* _PAGE EXCERPT_:
▼
HealthPoliticsEconomics | Quant Analytics | Numerics

NumericalStats: What the Metropolis Markov Chain Monte Carlo sampler is good for

The Task

We want to have a number of samples that follow a certain distribution, which means that we want to have at the end more samples in the region where the density of the PDF (probability density function) is high and less samples in the regions with lower density.

In the following example our samples \(\mathbf{x}\) will just be the geometrical (x,y)-coordinates in the plane. In an application however a sample \(\mathbf{x}\) might be a multidimensional vector assembling some features as e.g.

$$ \mathbf{x} = \left[\begin{matrix} sex,\; age,\; BMI,\; blood\; pressure\; status,\; treatment\; group\; \end{matrix}\right]^T $$

What does the Metropolis sampler ?

In the 2-dimensional case the sampler returns a list with the (x,y)-coordinates of the samples. As an imput it uses an arbitrary PDF. In a previous example we have built a CDF (cumulative distribution function) first. But the Metropolis sampler uses the PDF without building a CDF.

There are many different Markov Chain Monte Carlo-type samplers. Historically Metropolis was the first, Metropolis-Hastings a later improvement, Gibbs sampler and more.

What does the Markov Chain part ?

The MCMC sampler searches the samples systematically. Given a sampling point then the MCMC sampler moves to the next sampling point if this represents a higher probability. This asserts a walk in direction of the region with high probability densitiy.

So beeing at a certain sampling point, the transition probability to the next sampling point is given. That's the Markov aspect of the walk. Note that a Markov matrix with the transition probabilities is not built explicitly. The algorithm applies the principle locally and so the result is a Markov chain, which means a chain of \(\mathbf{x}\)-positions.

What is the Monte Carlo random noise good for ?

A pure Markov walk faces a series of problems.

  1. imagine the PDF to be a mountain with a distinctive peak. How to continue the walk when the order is strictely: "Move to the top!" ?
  2. imagine the PDF to be two islands in a flat sea of zeros. In which direction is the walk to be continued in a slope-less zero-plane ?
▲
* _DATA EXTRACTS_:
▼
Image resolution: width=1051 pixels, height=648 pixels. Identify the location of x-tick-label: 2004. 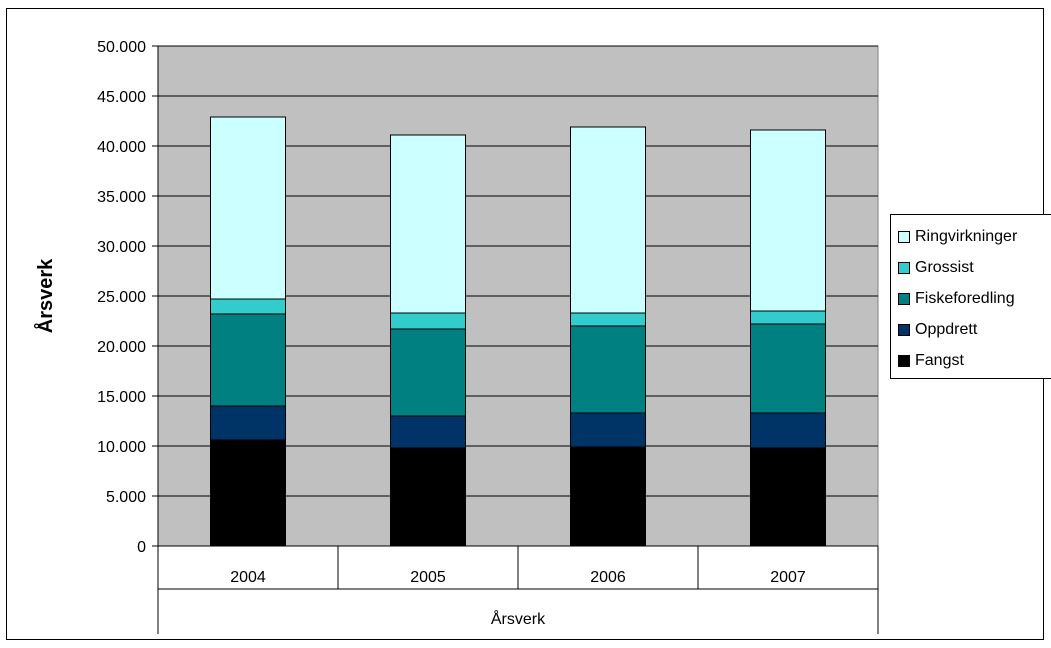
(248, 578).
▲
▼
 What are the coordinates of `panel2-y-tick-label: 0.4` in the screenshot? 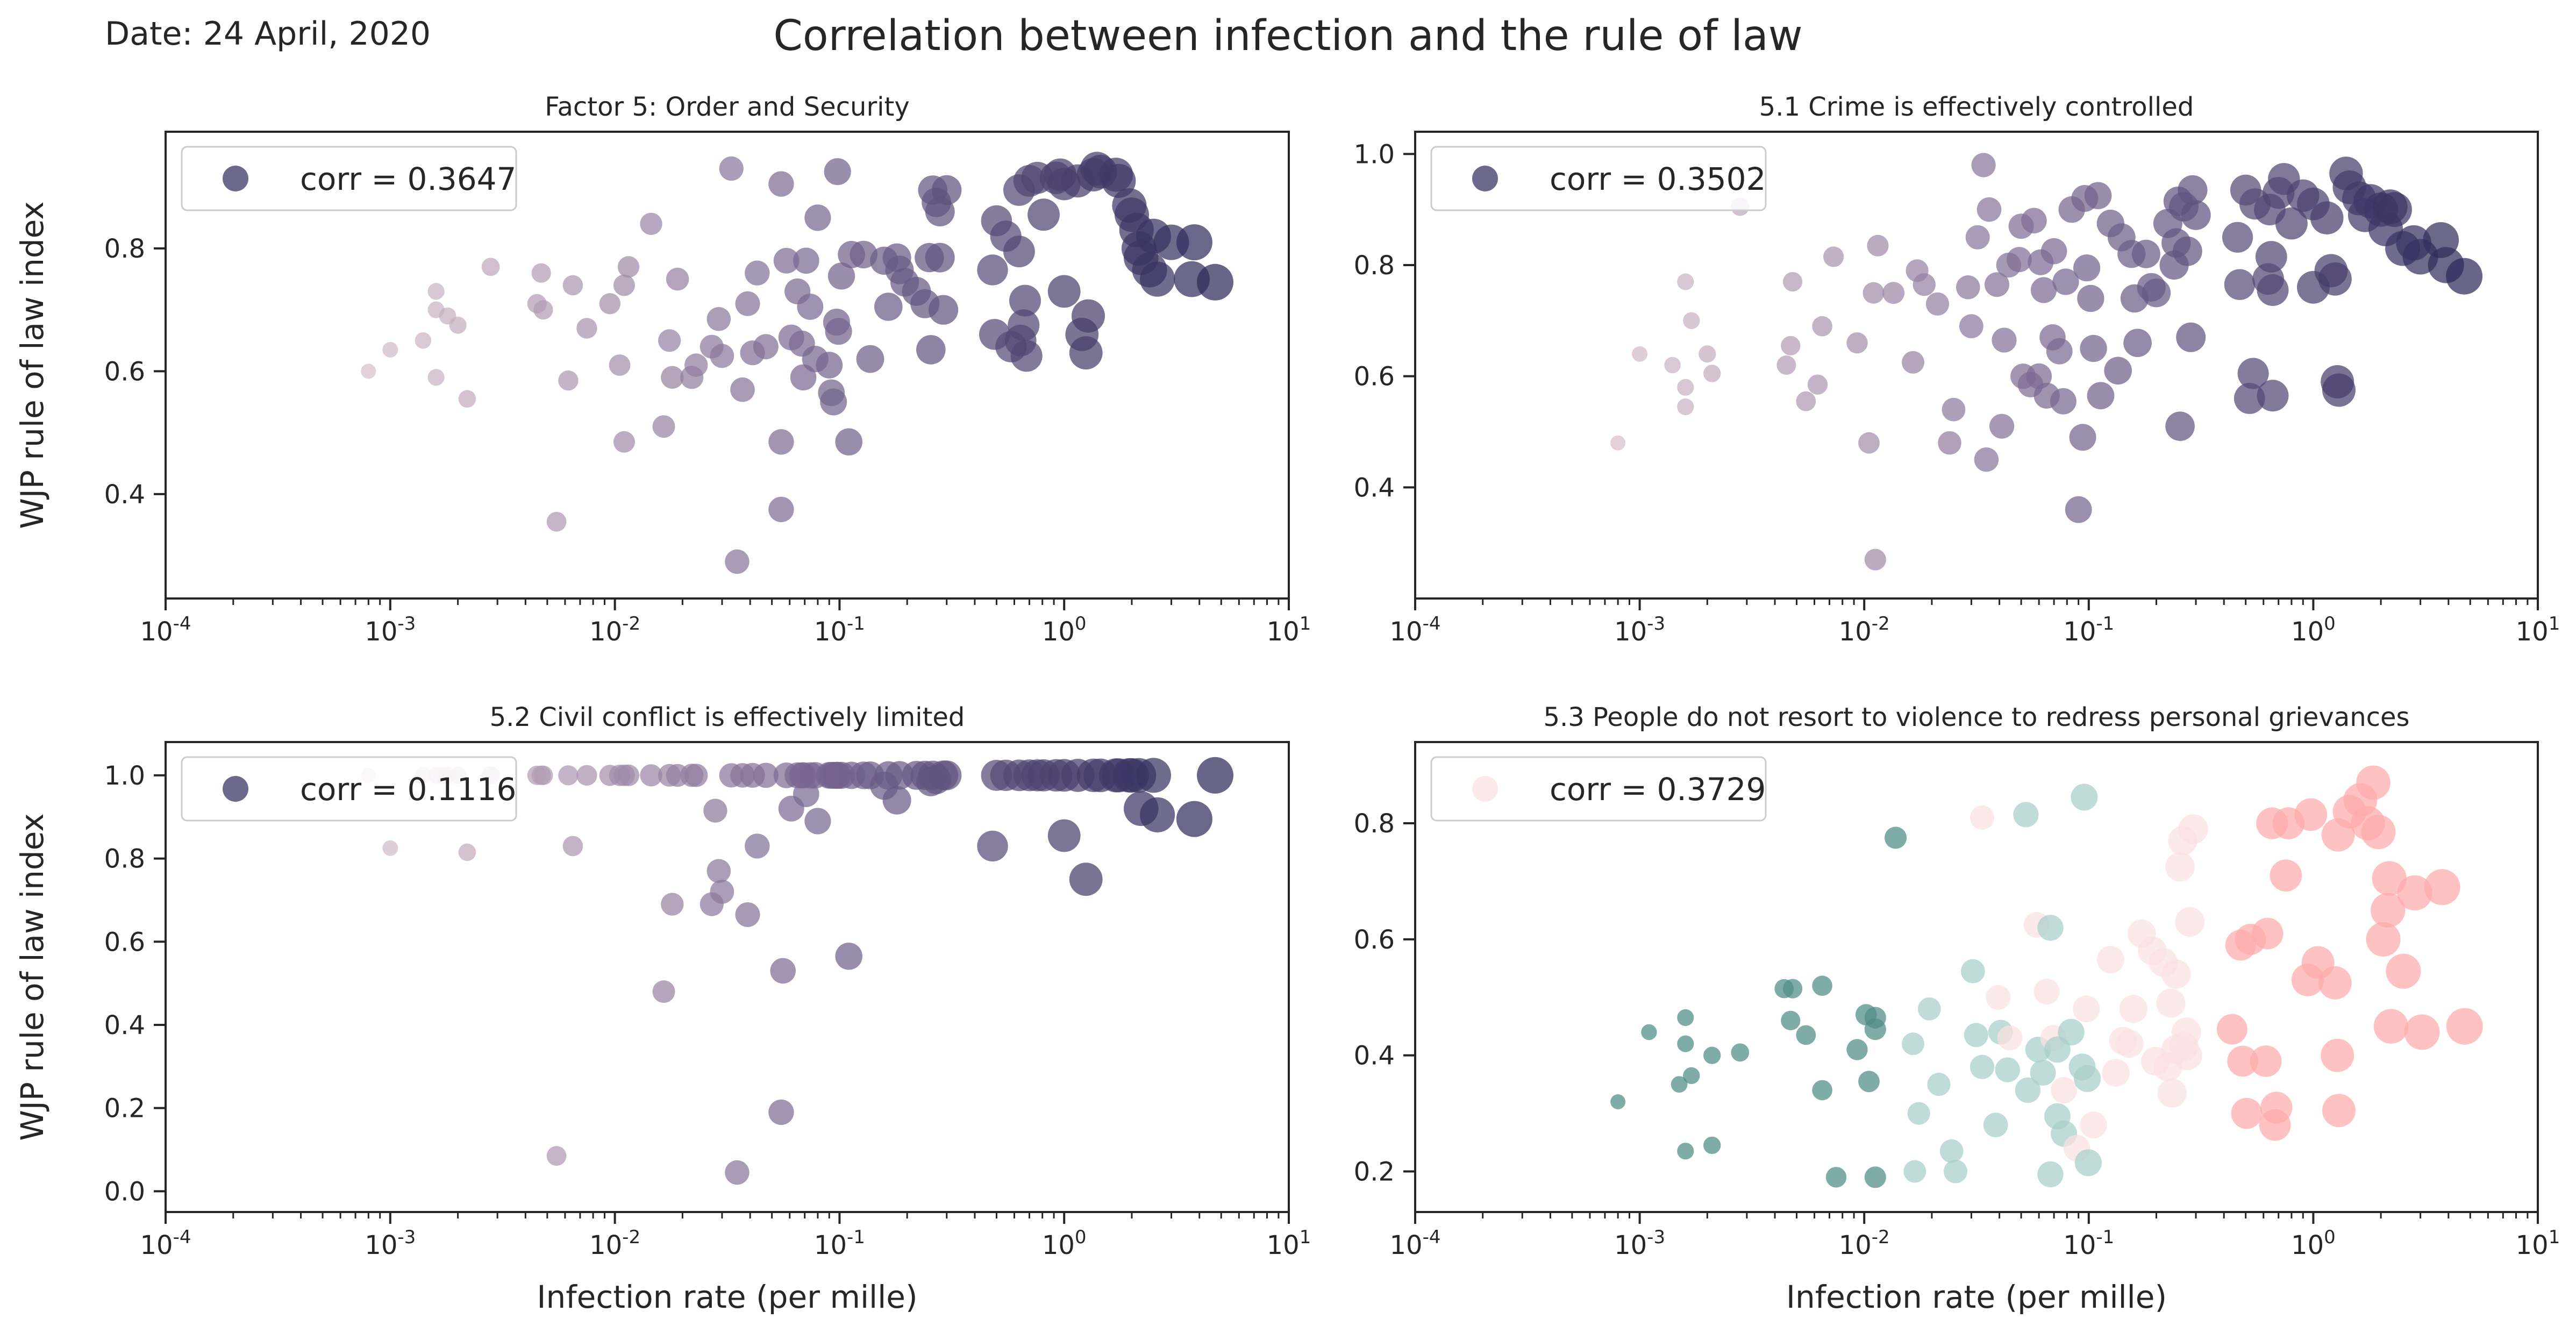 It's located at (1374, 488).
▲
* _TASKS_:
(a) Using the Metropolis sampler page, answer these:
(i) What does the Metropolis sampler take as input, and does it build a CDF first?
(ii) According to the page, which Markov Chain Monte Carlo sampler came first historically?
(iii) What two pictures of the PDF are used to show the problems of a pure Markov walk?
(b) Carry on writing the Metropolis sampler page from the point where it stops.

* _ANSWERS IN ORDER_:
(a)
(i) An arbitrary PDF, which it uses without building a CDF.
(ii) Metropolis.
(iii) A mountain with a distinctive peak, and two islands in a flat sea of zeros.

(b)
  3. imagine you choose randomly a starting point and follow the continuos and monotonic Markov path. What would be the path from a different starting point a little bit apart ?

Of course each of these points is adressed by theory stating that the Markov part should be somehow well-behaved, e.g. :

  1. The imaginary Markov matrix must not lead to an oscillatory behaviour of the chain.
  2. The imaginary Markov matrix should be fully occupied in an order that each point of the space can be reached.

The Monte Carlo part helps to circumvent the faced problems. The Markov Chain part should give a usefull tendency but not too strictely. So Markov Chain and Monte Carlo are something like Ying and Yang.

The cases

With the Metropolis-Hasting algorithm we sample first and reconstruct then the following two examples of 2-dimensional PDF :

#--- create the grid ---------------------------
mx = 70; Dx = 11; xm = np.linspace(-Dx,Dx,mx)
my = mx; Dy = 11; ym = np.linspace(-Dy,Dy,my)
Xm = np.outer(xm,np.ones_like(ym))  
Ym = np.outer(np.ones_like(xm),ym)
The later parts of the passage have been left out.